— ACTIVITY —
Your reply should consist solely of the lines from the start of the material below through the line containing "北海道ボールパーク (266, 2326)", reproduced exactly.
-------- AVAILABLE DATA --------
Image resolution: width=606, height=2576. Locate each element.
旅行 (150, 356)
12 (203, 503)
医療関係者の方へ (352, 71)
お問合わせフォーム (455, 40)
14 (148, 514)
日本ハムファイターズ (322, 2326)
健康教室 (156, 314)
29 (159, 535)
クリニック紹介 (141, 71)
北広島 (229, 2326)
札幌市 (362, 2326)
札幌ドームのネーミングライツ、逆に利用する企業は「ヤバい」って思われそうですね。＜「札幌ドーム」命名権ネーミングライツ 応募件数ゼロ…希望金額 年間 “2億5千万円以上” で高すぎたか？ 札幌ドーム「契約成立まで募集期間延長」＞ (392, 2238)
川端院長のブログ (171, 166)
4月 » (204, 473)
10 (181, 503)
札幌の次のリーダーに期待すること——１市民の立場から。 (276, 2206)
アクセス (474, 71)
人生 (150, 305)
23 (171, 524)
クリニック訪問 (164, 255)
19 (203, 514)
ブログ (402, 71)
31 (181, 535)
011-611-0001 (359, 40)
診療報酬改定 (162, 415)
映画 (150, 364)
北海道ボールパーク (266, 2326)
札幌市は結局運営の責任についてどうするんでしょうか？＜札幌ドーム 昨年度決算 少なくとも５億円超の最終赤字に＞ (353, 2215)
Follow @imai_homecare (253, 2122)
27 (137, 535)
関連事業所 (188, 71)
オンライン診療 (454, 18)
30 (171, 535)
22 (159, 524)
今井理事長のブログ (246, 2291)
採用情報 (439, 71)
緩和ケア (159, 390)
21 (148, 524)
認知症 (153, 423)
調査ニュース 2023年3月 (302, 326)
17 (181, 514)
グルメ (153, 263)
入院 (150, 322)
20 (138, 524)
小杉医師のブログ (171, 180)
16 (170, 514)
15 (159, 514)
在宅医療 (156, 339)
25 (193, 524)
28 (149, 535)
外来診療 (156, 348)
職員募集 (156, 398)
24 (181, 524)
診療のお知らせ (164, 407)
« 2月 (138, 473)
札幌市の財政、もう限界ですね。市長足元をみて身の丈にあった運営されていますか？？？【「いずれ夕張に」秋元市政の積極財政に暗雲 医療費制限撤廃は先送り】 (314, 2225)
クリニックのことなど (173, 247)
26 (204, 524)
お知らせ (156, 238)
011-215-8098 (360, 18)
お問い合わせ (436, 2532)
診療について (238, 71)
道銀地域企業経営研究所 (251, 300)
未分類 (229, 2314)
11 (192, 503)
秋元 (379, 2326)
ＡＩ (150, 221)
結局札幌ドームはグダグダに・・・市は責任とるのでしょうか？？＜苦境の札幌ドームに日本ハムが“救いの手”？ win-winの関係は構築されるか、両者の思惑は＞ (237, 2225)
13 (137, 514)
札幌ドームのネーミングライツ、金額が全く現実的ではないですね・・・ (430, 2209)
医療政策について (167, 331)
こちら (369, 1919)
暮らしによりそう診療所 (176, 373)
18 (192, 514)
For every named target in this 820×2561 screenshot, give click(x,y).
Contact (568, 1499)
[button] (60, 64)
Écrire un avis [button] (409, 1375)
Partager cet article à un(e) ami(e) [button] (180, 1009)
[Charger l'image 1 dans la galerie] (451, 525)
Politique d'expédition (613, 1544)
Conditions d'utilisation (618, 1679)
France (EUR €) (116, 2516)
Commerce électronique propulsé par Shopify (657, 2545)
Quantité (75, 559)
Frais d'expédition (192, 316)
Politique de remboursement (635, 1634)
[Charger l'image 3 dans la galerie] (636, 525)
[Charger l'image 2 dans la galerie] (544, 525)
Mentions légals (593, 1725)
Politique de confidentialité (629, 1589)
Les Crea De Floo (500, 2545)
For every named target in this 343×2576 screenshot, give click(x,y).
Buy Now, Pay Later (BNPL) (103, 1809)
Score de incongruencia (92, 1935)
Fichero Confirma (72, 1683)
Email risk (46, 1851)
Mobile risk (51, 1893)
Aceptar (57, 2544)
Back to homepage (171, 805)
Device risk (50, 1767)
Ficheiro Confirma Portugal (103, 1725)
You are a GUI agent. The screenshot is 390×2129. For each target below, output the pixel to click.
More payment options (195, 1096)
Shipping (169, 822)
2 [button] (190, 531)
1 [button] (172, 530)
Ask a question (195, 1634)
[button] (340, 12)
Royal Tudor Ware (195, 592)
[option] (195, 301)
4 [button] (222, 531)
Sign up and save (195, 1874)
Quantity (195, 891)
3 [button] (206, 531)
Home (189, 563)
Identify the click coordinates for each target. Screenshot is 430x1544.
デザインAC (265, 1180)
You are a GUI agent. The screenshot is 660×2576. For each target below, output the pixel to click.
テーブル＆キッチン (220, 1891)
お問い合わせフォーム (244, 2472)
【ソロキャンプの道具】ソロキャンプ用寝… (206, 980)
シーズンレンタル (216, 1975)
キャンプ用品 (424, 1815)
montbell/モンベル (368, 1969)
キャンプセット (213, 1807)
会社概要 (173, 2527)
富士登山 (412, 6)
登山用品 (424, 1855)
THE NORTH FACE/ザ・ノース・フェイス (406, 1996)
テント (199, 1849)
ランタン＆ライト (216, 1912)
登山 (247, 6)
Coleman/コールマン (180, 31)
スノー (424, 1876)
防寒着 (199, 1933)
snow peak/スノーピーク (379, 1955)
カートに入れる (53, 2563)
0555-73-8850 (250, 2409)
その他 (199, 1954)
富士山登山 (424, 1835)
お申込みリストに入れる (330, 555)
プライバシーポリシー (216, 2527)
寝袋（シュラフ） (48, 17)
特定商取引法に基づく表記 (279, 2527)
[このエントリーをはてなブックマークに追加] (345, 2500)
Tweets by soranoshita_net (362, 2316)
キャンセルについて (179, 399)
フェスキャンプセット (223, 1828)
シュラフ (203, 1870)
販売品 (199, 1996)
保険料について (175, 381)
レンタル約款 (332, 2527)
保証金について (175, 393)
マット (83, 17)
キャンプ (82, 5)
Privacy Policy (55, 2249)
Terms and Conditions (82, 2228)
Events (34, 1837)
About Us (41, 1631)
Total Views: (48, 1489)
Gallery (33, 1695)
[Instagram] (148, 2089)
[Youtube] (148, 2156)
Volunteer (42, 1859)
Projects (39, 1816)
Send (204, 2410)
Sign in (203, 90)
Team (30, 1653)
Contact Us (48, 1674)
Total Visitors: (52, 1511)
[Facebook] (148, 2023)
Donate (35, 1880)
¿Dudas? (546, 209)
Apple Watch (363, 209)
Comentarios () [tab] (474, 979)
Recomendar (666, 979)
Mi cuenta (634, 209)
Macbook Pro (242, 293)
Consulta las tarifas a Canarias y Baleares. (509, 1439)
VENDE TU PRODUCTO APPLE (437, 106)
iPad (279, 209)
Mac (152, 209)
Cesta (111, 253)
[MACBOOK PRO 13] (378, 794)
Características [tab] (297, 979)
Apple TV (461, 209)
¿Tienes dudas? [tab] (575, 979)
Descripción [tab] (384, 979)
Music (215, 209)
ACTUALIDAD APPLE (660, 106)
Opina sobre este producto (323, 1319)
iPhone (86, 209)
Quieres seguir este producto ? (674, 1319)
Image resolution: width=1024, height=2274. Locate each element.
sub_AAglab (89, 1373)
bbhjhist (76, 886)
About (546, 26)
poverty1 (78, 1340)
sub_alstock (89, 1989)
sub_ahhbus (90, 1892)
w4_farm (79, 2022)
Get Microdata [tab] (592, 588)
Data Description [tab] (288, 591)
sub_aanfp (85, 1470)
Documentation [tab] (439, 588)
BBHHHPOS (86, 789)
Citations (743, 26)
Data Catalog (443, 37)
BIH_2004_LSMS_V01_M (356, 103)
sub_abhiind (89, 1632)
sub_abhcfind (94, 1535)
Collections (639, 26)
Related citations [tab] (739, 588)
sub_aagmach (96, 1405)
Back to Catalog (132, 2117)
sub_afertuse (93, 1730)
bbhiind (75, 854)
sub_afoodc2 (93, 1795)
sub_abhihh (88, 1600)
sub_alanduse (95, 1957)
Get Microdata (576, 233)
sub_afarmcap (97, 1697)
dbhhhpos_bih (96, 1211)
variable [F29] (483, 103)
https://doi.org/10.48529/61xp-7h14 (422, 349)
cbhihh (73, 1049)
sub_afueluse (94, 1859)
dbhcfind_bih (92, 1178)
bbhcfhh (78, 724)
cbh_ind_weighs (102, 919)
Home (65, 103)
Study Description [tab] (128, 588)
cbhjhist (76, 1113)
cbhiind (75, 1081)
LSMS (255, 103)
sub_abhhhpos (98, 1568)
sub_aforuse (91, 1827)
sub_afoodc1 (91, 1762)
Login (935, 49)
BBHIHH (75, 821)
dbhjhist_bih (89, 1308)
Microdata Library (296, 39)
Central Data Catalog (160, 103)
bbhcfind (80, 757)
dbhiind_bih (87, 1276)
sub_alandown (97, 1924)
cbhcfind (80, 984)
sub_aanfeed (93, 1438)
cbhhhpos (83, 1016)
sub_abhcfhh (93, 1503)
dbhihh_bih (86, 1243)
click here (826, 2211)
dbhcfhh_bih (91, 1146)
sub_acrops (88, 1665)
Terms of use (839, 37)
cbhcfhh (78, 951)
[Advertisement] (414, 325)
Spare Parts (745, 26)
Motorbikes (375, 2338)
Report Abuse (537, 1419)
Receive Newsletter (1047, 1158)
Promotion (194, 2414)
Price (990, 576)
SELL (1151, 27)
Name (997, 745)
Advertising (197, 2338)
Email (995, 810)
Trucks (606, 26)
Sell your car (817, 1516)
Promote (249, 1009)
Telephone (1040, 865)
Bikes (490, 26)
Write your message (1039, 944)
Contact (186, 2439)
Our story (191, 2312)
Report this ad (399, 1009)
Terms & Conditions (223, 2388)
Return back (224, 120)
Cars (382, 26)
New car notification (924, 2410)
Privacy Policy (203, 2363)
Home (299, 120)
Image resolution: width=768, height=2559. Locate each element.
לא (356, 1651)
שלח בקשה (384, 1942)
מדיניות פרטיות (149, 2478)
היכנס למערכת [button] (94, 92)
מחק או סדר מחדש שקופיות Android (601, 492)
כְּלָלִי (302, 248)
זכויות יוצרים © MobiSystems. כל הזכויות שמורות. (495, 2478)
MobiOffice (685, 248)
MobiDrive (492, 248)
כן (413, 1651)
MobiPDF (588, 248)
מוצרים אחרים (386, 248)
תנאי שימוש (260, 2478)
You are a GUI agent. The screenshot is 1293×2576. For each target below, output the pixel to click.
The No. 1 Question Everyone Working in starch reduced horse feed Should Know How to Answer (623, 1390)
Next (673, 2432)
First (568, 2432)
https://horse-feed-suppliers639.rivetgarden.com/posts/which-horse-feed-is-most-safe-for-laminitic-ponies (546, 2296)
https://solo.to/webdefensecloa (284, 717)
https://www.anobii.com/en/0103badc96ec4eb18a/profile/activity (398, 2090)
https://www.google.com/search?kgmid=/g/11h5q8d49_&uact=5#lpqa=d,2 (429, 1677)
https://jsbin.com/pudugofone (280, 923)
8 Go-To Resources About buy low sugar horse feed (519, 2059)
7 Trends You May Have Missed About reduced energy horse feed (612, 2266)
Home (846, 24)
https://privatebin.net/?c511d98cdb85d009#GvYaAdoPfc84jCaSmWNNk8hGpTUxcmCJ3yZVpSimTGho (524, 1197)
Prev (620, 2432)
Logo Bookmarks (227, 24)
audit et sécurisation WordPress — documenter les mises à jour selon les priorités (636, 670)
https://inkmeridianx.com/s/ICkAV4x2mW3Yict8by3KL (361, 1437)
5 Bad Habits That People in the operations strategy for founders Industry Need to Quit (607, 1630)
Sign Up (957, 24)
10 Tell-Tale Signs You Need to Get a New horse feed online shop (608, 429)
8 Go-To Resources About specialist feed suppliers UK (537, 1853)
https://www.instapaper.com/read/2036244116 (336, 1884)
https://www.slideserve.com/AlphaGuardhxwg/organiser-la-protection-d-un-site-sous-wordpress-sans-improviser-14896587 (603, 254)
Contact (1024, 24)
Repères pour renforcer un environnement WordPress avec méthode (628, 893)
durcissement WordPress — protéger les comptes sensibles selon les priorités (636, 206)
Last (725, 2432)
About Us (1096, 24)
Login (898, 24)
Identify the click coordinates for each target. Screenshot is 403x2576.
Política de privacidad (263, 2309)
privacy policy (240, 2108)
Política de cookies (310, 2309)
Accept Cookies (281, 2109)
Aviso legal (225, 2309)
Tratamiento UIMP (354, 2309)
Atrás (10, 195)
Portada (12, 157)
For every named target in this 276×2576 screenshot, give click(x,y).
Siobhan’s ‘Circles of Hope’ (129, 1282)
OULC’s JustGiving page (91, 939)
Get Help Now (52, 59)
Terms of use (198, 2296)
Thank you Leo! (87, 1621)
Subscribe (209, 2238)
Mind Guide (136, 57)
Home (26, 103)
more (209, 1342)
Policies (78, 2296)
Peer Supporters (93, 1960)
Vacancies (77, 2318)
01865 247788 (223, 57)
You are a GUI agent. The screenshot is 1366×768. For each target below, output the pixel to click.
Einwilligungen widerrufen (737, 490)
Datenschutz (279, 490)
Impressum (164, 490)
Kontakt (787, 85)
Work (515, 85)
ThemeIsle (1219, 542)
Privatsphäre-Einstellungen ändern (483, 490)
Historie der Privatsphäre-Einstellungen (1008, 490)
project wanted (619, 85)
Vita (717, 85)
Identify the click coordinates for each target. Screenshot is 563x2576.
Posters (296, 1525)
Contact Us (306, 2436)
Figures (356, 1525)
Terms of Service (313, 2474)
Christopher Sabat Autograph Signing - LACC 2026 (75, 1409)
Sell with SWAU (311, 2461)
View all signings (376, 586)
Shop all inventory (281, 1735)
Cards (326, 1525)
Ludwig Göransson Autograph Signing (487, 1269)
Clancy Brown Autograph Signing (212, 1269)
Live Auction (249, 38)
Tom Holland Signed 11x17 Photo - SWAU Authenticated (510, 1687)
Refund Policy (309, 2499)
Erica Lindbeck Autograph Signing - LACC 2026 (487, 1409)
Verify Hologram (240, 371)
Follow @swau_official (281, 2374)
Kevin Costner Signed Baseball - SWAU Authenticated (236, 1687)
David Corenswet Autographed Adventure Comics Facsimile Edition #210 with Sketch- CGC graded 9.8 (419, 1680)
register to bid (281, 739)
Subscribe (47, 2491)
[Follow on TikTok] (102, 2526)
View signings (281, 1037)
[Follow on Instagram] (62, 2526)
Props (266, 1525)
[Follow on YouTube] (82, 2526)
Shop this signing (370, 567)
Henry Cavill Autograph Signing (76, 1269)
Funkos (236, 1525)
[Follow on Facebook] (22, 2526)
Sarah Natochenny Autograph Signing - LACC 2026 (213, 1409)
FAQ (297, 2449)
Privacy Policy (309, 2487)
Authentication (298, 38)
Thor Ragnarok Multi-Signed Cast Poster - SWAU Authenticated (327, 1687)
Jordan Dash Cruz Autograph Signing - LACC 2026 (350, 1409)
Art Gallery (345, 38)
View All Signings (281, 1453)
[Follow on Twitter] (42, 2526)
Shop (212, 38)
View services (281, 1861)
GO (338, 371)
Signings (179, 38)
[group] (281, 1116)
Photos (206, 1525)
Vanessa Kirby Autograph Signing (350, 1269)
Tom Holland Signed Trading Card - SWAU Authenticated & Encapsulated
--------
— ANSWER FOR THIS EXERCISE —
Image resolution: width=606, height=2576. Locate each element.
旅行 (150, 356)
12 (203, 503)
医療関係者の方へ (352, 71)
お問合わせフォーム (455, 40)
14 (148, 514)
日本ハムファイターズ (322, 2326)
健康教室 (156, 314)
29 (159, 535)
クリニック紹介 (141, 71)
北広島 (229, 2326)
札幌市 (362, 2326)
札幌ドームのネーミングライツ、逆に利用する企業は「ヤバい」って思われそうですね。＜「札幌ドーム」命名権ネーミングライツ 応募件数ゼロ…希望金額 年間 “2億5千万円以上” で高すぎたか？ 札幌ドーム「契約成立まで募集期間延長」＞ (392, 2238)
川端院長のブログ (171, 166)
4月 » (204, 473)
10 (181, 503)
札幌の次のリーダーに期待すること——１市民の立場から。 (276, 2206)
アクセス (474, 71)
人生 (150, 305)
23 (171, 524)
クリニック訪問 (164, 255)
19 (203, 514)
ブログ (402, 71)
31 (181, 535)
011-611-0001 (359, 40)
診療報酬改定 (162, 415)
映画 (150, 364)
北海道ボールパーク (266, 2326)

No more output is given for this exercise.